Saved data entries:
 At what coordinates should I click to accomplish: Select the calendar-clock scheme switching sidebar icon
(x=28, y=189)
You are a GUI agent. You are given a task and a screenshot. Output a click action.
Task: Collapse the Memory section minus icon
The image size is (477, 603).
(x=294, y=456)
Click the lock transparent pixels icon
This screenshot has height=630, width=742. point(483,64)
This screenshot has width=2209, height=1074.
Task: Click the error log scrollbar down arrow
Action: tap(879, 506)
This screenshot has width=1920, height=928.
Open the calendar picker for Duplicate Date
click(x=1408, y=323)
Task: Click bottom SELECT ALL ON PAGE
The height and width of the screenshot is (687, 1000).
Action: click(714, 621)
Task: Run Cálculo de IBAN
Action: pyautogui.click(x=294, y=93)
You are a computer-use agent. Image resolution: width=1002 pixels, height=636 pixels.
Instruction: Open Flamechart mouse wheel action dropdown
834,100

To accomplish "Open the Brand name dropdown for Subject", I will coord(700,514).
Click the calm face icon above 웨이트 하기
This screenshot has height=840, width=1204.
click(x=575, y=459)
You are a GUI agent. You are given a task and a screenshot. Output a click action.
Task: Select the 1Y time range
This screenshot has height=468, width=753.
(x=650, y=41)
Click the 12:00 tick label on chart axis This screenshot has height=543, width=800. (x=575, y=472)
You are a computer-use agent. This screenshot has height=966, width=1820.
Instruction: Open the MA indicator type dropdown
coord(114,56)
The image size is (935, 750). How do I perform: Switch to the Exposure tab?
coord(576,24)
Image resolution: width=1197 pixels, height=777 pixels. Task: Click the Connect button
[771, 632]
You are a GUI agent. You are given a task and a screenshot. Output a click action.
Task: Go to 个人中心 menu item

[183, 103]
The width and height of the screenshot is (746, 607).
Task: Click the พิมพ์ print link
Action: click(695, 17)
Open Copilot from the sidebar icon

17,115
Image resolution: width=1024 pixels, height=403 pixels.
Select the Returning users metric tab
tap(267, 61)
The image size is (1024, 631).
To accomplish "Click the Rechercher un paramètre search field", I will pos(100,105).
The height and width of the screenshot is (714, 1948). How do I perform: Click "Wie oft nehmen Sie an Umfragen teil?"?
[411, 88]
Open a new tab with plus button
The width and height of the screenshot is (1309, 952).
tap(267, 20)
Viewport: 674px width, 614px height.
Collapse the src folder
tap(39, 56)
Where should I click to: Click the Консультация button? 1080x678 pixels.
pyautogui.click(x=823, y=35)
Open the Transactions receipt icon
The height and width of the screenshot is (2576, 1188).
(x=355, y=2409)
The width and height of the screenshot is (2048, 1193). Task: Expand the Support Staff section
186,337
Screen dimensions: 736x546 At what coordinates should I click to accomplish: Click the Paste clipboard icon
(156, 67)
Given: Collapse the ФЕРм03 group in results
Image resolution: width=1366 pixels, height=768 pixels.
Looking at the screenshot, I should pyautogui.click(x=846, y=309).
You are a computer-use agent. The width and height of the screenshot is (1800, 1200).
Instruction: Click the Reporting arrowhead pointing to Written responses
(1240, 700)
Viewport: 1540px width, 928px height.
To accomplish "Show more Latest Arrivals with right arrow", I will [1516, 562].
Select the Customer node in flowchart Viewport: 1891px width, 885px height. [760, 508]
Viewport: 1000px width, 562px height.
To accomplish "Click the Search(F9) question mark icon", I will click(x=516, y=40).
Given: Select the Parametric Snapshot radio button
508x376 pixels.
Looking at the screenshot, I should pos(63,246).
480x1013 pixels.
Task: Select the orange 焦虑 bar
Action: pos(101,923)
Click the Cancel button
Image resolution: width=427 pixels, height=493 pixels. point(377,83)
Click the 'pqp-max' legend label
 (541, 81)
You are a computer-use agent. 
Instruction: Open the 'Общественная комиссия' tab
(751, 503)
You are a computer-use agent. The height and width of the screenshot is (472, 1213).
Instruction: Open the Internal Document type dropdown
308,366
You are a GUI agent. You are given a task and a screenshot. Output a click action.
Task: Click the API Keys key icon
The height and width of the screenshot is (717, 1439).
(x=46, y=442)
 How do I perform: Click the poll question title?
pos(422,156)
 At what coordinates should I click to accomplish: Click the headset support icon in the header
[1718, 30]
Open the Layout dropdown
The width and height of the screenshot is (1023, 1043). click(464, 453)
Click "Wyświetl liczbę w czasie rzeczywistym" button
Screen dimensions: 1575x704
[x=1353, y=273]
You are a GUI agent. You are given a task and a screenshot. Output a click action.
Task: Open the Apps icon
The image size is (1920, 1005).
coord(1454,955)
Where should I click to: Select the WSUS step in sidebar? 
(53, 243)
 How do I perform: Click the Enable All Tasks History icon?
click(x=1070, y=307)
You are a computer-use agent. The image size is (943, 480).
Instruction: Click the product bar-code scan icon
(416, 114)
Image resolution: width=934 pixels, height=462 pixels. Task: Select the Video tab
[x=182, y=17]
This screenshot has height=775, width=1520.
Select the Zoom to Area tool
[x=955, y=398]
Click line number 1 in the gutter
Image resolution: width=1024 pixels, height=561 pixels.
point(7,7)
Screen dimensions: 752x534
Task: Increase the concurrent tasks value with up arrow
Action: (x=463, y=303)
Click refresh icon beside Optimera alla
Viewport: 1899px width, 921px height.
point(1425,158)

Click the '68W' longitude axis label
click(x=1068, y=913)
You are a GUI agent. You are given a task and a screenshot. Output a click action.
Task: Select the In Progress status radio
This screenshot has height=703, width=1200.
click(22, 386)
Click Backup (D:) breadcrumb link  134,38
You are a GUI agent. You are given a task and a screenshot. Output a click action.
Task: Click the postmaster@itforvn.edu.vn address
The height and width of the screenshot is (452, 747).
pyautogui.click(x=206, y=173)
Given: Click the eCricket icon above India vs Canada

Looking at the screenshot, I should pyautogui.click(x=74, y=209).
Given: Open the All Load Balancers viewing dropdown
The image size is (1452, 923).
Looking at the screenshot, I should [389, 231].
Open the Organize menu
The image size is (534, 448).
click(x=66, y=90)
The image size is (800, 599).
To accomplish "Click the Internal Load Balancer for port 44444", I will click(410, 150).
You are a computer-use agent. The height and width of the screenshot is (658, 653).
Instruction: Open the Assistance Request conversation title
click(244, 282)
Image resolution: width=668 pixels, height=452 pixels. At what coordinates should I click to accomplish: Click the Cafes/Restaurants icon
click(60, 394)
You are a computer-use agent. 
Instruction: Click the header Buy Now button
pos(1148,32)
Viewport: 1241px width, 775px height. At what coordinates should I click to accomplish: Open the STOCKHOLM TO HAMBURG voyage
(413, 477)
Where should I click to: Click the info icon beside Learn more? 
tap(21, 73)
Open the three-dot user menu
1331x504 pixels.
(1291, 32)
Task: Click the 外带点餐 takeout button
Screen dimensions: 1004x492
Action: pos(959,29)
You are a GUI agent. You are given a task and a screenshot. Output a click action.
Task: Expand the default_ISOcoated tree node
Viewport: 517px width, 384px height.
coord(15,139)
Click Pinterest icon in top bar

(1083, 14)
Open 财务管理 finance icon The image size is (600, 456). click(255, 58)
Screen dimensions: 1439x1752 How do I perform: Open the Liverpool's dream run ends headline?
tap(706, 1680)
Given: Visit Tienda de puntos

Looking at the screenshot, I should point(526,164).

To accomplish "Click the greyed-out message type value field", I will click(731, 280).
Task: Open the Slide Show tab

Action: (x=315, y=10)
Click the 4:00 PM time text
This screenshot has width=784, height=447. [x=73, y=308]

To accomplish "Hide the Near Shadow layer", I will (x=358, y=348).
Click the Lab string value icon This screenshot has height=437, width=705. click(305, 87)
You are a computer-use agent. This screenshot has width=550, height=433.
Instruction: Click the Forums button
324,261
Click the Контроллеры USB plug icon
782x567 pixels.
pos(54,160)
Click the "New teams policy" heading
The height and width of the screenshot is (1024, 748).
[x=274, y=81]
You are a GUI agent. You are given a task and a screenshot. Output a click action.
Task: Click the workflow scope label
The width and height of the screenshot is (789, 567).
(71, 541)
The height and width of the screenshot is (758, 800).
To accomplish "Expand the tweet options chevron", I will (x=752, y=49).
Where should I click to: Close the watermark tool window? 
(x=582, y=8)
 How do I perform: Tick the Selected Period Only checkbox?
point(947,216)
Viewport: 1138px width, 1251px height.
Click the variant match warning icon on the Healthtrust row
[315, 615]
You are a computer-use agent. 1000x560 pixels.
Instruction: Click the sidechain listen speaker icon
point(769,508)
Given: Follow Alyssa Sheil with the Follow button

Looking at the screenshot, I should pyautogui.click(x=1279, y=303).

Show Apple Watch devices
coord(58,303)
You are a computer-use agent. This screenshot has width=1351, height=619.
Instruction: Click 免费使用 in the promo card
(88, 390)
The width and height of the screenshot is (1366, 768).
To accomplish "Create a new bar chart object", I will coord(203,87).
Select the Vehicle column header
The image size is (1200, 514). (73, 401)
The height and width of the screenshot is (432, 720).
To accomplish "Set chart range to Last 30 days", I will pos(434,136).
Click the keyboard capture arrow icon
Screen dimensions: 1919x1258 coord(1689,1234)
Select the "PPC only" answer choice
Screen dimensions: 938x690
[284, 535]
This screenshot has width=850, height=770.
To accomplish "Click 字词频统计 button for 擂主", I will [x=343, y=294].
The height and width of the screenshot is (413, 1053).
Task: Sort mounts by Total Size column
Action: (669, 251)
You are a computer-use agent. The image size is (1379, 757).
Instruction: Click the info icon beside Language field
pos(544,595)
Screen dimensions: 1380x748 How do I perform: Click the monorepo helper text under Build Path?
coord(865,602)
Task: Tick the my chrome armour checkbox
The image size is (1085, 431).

ASSIGNMENT: Collect each line of the entries that has the word "computer", copying it in full.

SOLUTION FOR THIS PROBLEM:
You are a computer-use agent. Image resolution: width=1002 pixels, height=636 pixels.
You are a computer-use agent. This screenshot has height=966, width=1820.
You are a computer-use agent. The width and height of the screenshot is (1800, 1200).
You are a computer-use agent. 
You are a computer-use agent. The height and width of the screenshot is (472, 1213).
You are a computer-use agent. The image size is (943, 480).
You are a computer-use agent. The height and width of the screenshot is (658, 653).
You are a computer-use agent. 
You are a computer-use agent. This screenshot has width=550, height=433.
You are a computer-use agent. 1000x560 pixels.
You are a computer-use agent. This screenshot has width=1351, height=619.
You are a computer-use agent. The image size is (1379, 757).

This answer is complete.